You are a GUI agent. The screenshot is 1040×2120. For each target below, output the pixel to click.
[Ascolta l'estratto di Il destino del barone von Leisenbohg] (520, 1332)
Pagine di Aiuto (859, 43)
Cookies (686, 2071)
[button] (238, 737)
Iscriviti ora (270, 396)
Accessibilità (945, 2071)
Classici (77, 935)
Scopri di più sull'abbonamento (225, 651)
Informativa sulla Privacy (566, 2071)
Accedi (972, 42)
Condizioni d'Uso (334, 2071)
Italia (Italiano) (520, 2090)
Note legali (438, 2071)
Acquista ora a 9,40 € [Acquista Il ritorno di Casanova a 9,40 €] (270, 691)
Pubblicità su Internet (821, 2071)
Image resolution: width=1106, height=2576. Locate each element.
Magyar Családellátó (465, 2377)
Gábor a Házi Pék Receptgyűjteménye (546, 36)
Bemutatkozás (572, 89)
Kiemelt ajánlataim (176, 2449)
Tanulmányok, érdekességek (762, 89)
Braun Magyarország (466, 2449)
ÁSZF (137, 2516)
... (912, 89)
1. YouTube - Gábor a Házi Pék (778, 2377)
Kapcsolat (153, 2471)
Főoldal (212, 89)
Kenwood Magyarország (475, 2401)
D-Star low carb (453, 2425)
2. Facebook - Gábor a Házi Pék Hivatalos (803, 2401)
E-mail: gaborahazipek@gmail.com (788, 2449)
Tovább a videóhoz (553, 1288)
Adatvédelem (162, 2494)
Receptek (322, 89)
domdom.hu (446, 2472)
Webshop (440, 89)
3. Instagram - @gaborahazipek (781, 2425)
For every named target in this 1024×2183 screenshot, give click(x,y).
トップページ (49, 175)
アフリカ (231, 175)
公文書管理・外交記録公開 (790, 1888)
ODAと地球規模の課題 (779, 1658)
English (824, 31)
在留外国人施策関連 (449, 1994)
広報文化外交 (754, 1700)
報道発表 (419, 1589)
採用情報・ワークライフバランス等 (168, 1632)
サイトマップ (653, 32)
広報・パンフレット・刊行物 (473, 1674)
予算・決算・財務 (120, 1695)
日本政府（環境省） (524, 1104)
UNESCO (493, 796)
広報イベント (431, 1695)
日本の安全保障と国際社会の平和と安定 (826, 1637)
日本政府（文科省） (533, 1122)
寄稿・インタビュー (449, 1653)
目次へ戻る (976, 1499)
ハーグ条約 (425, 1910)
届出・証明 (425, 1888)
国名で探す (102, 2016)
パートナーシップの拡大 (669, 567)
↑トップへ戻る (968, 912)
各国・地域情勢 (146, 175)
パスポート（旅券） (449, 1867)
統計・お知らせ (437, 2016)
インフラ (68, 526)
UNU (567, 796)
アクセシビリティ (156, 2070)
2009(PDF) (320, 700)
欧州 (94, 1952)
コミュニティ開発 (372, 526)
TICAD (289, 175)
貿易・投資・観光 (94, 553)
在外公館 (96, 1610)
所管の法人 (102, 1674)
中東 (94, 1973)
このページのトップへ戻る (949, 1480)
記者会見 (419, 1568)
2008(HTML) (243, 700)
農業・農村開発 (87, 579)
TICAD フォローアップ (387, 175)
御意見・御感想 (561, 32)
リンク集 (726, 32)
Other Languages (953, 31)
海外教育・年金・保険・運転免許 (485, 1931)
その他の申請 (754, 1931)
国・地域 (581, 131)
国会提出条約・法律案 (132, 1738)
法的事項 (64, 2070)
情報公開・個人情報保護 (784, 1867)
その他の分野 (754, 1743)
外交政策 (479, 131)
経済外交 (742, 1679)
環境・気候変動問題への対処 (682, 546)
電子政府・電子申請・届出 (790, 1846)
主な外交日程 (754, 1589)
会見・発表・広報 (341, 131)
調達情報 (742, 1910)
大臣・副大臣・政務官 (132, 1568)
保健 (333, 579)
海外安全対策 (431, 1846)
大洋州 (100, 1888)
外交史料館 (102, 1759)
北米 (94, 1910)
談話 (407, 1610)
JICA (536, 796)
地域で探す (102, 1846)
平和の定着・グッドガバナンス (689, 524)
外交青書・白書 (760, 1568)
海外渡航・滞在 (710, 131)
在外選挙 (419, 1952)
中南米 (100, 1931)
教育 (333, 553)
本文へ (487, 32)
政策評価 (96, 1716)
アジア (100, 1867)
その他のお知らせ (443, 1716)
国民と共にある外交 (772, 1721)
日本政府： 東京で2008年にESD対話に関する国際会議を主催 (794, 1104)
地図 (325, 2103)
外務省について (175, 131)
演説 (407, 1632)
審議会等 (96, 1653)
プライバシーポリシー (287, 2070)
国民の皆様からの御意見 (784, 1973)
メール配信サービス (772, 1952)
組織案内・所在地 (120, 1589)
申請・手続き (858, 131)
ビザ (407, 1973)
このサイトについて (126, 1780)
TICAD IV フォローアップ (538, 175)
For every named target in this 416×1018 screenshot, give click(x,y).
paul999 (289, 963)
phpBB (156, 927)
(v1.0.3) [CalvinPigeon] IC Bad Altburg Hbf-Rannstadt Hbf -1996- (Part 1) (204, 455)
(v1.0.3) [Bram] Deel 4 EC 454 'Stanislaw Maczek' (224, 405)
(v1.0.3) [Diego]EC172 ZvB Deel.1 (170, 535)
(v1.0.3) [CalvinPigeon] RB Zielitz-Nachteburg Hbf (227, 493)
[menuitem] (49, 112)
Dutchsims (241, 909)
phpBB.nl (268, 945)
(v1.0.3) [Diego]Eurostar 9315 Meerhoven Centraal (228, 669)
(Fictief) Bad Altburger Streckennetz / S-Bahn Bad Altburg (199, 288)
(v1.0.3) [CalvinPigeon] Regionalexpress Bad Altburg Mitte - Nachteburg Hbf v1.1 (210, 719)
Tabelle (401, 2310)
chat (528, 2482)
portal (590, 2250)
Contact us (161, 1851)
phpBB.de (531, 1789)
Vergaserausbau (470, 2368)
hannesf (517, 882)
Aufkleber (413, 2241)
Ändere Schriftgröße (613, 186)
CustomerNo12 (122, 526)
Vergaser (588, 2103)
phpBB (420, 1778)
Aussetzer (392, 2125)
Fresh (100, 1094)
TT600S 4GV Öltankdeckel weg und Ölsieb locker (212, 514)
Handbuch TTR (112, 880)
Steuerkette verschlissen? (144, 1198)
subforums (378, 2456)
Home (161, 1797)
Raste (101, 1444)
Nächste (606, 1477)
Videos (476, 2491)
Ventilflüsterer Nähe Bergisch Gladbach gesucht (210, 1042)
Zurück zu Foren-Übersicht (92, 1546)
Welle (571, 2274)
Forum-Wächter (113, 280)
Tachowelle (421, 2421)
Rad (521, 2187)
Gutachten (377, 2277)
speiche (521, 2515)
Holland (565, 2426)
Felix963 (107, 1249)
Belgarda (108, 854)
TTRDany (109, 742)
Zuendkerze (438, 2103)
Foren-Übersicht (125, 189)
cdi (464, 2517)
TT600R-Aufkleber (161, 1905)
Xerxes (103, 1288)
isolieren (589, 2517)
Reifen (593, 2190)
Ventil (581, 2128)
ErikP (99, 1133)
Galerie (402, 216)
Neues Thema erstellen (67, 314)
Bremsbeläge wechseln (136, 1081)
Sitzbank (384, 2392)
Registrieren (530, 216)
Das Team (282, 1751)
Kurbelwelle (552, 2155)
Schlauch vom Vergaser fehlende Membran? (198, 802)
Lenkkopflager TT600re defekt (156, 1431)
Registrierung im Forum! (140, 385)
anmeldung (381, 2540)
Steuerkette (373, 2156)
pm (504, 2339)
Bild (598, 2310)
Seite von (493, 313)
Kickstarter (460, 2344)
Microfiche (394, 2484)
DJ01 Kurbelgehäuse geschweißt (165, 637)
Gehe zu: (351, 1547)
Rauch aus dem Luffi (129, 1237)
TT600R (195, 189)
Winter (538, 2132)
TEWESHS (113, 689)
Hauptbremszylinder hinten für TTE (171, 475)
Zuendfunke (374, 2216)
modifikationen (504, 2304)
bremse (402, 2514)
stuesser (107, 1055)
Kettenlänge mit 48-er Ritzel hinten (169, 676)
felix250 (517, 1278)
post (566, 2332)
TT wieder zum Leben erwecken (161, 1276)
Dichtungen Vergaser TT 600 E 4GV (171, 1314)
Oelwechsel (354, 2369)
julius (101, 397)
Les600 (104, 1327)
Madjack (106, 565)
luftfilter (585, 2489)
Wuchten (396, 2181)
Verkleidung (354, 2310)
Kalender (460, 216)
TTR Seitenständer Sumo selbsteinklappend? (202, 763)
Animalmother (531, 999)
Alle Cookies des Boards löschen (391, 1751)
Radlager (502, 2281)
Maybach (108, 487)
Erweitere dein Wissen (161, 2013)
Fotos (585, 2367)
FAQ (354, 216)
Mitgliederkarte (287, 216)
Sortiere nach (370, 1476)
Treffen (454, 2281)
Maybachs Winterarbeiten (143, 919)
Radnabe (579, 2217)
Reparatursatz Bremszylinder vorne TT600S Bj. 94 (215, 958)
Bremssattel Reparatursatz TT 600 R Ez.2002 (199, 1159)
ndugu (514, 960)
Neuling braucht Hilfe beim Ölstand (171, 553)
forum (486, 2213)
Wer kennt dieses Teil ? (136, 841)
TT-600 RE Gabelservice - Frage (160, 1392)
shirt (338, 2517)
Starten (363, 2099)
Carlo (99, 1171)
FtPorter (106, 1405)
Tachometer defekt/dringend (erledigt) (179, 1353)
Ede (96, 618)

WRITTEN REQUEST
Rewrite the rows above from the one containing "報道発表 (419, 1589)" through the one containing "国・地域 (581, 131)", substituting "ティカッド" for every "TICAD" and leaving everything else unchanged. Give only those rows.

RESULT FOR THIS EXERCISE
報道発表 (419, 1589)
採用情報・ワークライフバランス等 (168, 1632)
サイトマップ (653, 32)
広報・パンフレット・刊行物 (473, 1674)
予算・決算・財務 (120, 1695)
日本政府（環境省） (524, 1104)
UNESCO (493, 796)
広報イベント (431, 1695)
日本の安全保障と国際社会の平和と安定 (826, 1637)
日本政府（文科省） (533, 1122)
寄稿・インタビュー (449, 1653)
目次へ戻る (976, 1499)
ハーグ条約 (425, 1910)
届出・証明 (425, 1888)
国名で探す (102, 2016)
パートナーシップの拡大 (669, 567)
↑トップへ戻る (968, 912)
各国・地域情勢 (146, 175)
パスポート（旅券） (449, 1867)
統計・お知らせ (437, 2016)
インフラ (68, 526)
UNU (567, 796)
アクセシビリティ (156, 2070)
2009(PDF) (320, 700)
欧州 (94, 1952)
コミュニティ開発 (372, 526)
ティカッド (289, 175)
貿易・投資・観光 (94, 553)
在外公館 (96, 1610)
所管の法人 (102, 1674)
中東 (94, 1973)
このページのトップへ戻る (949, 1480)
記者会見 (419, 1568)
2008(HTML) (243, 700)
農業・農村開発 (87, 579)
ティカッド フォローアップ (387, 175)
御意見・御感想 (561, 32)
リンク集 (726, 32)
Other Languages (953, 31)
海外教育・年金・保険・運転免許 (485, 1931)
その他の申請 (754, 1931)
国・地域 (581, 131)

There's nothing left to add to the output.